Videos, purportedly from China, showing brutal and sparse-looking quarantine camps with cell-like buildings surfaced on social media amid the country’s lockdown of its third city.
On Monday, the Associated Press reported that China has locked down the city of Anyang, home to 5.5 million people, after two cases of the Omicron variant were reported. The city’s lockdown comes amid the ongoing lockdown of the city of Xi’an, home to 13 million people, and Yuzhou, which has a population of 1.1 million. However, it is unclear how long China plans to maintain the policy.
With the Winter Olympics approaching, which opens on February 4 in Beijing, the emergence of the Omicron variant has reportedly brought back massive lockdowns in a bid to curb outbreaks and prevent them from spreading to other parts of the country.
Videos posted on Twitter show staff in white hazmat suits standing near rows of small white cubicles lined up on the grounds of a sports stadium.

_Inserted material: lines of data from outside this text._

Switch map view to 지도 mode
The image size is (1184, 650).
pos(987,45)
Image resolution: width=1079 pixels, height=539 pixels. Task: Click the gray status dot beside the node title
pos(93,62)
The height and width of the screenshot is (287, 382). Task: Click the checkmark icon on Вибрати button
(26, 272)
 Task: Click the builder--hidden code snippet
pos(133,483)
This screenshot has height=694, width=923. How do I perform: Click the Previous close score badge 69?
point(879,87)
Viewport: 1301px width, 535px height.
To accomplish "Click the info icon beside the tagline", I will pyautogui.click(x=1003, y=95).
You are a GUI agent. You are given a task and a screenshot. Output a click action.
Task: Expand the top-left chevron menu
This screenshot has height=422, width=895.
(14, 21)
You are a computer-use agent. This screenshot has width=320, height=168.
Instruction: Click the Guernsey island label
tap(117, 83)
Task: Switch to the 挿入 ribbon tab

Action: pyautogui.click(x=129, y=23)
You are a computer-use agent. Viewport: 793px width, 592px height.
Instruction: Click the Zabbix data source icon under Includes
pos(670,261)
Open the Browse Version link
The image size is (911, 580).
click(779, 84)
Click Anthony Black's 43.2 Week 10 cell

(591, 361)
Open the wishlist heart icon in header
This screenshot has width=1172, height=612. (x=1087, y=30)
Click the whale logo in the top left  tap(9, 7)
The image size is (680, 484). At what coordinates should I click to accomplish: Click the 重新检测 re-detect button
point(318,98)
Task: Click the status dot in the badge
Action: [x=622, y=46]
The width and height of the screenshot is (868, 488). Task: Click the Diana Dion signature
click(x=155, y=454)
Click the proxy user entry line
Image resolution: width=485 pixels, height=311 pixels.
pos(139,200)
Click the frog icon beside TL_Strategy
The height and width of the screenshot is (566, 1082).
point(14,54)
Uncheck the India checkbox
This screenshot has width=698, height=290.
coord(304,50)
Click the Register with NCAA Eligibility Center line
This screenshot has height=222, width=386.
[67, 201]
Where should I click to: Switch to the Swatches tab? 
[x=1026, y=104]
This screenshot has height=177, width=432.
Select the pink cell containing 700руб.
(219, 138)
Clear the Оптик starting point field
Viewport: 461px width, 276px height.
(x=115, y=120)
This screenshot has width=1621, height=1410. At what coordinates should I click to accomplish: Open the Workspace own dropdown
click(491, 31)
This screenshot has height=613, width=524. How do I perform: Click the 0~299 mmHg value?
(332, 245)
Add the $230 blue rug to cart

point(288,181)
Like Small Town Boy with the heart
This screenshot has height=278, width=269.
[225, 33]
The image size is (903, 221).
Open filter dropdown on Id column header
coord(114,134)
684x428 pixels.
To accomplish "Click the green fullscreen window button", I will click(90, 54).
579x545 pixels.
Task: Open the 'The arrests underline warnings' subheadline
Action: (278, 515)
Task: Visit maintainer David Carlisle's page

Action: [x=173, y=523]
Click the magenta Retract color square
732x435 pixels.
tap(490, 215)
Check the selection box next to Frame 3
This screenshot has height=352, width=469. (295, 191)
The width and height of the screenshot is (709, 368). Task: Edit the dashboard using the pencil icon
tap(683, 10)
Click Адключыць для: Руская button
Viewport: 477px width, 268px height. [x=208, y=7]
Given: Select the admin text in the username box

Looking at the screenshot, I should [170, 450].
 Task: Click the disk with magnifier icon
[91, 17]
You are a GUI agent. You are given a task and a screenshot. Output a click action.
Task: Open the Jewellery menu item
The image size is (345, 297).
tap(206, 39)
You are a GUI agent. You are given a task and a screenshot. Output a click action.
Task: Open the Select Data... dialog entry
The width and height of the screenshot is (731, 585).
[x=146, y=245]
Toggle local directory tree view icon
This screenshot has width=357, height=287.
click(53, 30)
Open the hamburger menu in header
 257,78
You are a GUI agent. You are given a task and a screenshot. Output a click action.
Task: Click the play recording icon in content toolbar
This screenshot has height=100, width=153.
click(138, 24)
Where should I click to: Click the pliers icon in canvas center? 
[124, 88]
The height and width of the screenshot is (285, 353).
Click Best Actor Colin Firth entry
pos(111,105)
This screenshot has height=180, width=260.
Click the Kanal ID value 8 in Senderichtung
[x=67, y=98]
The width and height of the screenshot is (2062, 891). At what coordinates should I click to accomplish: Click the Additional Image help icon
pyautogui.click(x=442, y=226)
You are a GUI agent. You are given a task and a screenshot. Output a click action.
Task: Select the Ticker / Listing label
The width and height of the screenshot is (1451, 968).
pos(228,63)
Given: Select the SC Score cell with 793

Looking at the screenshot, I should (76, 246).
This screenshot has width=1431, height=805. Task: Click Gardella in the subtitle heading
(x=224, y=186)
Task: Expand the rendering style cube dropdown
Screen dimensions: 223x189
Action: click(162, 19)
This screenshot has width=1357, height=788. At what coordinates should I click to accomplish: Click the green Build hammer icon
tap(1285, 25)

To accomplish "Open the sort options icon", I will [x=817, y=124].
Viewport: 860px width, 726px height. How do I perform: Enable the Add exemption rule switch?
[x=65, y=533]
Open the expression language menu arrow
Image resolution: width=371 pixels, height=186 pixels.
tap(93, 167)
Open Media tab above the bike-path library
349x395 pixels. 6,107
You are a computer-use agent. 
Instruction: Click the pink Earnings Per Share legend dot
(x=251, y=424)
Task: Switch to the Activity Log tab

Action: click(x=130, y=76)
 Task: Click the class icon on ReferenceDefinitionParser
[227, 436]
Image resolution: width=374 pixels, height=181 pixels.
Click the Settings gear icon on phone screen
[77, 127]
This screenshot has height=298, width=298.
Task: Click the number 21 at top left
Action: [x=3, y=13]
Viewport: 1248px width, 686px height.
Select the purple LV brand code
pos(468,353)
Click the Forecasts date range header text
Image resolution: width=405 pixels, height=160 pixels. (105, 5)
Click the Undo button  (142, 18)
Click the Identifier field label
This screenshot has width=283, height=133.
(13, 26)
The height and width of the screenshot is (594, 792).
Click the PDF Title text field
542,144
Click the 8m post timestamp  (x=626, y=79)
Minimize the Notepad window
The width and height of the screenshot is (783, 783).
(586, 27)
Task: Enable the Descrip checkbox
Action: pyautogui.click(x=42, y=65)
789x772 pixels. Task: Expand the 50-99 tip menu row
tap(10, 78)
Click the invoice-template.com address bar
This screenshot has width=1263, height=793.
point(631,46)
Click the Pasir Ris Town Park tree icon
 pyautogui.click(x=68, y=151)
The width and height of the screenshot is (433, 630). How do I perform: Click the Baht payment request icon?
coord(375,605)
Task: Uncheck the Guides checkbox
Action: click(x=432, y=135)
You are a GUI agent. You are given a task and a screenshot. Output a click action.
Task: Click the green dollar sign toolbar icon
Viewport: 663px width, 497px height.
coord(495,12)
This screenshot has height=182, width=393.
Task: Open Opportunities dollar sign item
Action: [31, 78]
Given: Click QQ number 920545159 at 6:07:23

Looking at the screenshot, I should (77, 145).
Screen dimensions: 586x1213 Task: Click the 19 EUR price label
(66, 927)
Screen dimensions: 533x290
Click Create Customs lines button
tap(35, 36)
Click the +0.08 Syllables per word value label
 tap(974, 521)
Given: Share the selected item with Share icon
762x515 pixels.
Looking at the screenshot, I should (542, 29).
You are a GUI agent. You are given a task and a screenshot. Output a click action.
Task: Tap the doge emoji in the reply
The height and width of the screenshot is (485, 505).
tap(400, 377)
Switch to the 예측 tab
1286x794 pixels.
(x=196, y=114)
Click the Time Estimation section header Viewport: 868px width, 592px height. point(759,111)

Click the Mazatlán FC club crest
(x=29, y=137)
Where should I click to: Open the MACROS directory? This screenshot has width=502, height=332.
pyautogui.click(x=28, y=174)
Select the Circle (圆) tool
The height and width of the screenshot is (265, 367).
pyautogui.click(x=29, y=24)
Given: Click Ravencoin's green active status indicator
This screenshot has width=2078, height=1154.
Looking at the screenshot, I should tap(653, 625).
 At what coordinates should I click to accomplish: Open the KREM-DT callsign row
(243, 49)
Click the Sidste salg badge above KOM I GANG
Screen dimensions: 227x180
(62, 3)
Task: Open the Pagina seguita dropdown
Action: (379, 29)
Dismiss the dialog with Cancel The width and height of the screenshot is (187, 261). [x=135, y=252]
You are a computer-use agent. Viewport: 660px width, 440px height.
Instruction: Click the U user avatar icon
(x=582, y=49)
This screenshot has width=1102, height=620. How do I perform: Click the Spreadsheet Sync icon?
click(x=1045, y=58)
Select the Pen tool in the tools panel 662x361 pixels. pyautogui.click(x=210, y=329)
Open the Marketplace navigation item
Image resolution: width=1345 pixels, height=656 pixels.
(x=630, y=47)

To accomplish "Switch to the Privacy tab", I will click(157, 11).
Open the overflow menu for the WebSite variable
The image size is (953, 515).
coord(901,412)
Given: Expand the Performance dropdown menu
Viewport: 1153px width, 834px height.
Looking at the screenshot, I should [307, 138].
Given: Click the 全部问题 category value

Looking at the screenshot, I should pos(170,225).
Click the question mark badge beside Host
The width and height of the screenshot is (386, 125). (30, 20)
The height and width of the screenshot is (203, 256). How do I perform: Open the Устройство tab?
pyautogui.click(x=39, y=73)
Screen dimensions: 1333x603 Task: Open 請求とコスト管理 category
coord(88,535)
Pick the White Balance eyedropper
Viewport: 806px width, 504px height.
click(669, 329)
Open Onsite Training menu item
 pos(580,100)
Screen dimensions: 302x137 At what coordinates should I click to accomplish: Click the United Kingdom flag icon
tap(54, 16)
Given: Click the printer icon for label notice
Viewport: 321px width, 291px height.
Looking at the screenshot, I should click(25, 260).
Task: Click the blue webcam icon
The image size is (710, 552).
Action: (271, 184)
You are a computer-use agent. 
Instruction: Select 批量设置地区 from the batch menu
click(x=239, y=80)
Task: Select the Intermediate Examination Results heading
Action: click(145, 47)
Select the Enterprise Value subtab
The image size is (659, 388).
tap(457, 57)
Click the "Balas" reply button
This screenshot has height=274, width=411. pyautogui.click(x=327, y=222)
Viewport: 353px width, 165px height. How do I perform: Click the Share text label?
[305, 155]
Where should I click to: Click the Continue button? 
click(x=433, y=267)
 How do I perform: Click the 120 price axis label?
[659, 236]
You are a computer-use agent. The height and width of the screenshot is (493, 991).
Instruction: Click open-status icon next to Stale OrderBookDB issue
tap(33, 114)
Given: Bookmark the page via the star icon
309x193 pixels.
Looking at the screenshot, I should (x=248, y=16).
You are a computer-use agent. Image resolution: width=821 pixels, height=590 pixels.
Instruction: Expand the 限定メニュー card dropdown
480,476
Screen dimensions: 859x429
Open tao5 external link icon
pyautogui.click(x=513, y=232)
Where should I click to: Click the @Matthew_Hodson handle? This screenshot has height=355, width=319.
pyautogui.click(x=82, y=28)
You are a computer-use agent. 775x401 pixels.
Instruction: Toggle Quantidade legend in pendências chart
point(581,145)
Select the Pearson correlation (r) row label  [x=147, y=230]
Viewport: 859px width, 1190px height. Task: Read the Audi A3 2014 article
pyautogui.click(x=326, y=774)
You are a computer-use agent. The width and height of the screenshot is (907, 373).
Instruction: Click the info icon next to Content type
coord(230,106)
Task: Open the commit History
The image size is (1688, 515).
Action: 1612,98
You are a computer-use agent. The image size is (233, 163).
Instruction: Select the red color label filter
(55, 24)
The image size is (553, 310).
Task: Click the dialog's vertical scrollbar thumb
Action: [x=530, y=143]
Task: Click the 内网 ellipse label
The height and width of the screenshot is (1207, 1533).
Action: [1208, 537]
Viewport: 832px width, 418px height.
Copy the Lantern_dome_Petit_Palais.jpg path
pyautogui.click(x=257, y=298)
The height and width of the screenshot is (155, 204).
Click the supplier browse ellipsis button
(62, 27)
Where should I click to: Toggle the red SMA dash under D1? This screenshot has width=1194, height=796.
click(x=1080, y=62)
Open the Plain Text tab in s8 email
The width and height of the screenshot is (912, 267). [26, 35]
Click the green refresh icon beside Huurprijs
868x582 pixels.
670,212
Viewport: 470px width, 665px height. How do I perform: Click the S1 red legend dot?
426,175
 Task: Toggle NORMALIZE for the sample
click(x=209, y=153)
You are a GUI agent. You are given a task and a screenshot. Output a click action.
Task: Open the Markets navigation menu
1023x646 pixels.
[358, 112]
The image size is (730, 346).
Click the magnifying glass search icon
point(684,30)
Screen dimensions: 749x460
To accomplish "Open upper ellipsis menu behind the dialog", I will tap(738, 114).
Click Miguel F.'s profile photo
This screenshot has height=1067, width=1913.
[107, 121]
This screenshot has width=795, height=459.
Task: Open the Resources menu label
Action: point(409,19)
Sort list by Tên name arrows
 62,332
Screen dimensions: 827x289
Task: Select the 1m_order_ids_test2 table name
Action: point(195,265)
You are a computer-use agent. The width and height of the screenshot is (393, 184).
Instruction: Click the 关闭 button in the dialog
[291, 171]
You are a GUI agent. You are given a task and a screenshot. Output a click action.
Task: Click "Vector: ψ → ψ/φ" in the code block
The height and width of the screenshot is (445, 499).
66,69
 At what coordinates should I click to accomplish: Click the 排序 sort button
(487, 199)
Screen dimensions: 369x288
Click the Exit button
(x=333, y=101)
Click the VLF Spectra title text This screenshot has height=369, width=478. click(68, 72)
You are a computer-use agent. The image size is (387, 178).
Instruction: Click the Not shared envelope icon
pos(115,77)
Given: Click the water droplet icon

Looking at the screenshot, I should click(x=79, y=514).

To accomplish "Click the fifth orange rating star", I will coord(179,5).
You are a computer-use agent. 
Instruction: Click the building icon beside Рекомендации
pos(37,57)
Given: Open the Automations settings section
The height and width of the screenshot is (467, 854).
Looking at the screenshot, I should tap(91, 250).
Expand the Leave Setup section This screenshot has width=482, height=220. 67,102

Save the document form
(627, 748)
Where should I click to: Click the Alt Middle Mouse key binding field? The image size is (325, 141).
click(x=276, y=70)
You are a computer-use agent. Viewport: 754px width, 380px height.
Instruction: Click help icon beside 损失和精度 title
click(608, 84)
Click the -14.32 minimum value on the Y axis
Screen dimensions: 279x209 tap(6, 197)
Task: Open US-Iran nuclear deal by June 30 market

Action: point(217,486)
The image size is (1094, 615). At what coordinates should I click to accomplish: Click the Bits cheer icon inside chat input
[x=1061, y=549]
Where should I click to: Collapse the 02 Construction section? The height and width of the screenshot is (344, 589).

Millions of chinese people are living in covid quarantine camps now!
2022/1/9 pic.twitter.com/wO1cekQhps— Songpinganq (@songpinganq) January 9, 2022
Other footage, detailed by the New York Post, appears to have been taken from one of the cells, with the occupant showing its bare interior.
As the Post reported:
Another clip going viral on Chinese social media shows staff — again fully decked out in protective clothing — going around leaving trays of food on shelves outside the prefab units.
One Twitter user claimed “millions” have been moved to the camps, mostly in Xi’an.
“There is nothing here, just basic necessities… Nobody has come to check up on us,” said a Weibo post, according to the BBC. The poster alleged that “more than a thousand people” were forced into the quarantine camps, including children and pregnant women, in the middle of the night.
Sometimes kids will be locked alone without their parents guardianship. pic.twitter.com/8TC9XxlfYt
— Songpinganq (@songpinganq) January 9, 2022
In the first days of the pandemic, videos from China purported to show men and women going into seizures or simply dropping unconscious while standing in line at clinics or in the middle of the street. The scary footage, which promptly went viral, prompted numerous world governments to institute widespread lockdowns, social distancing, and restrictions on international travel, much of which remains in place.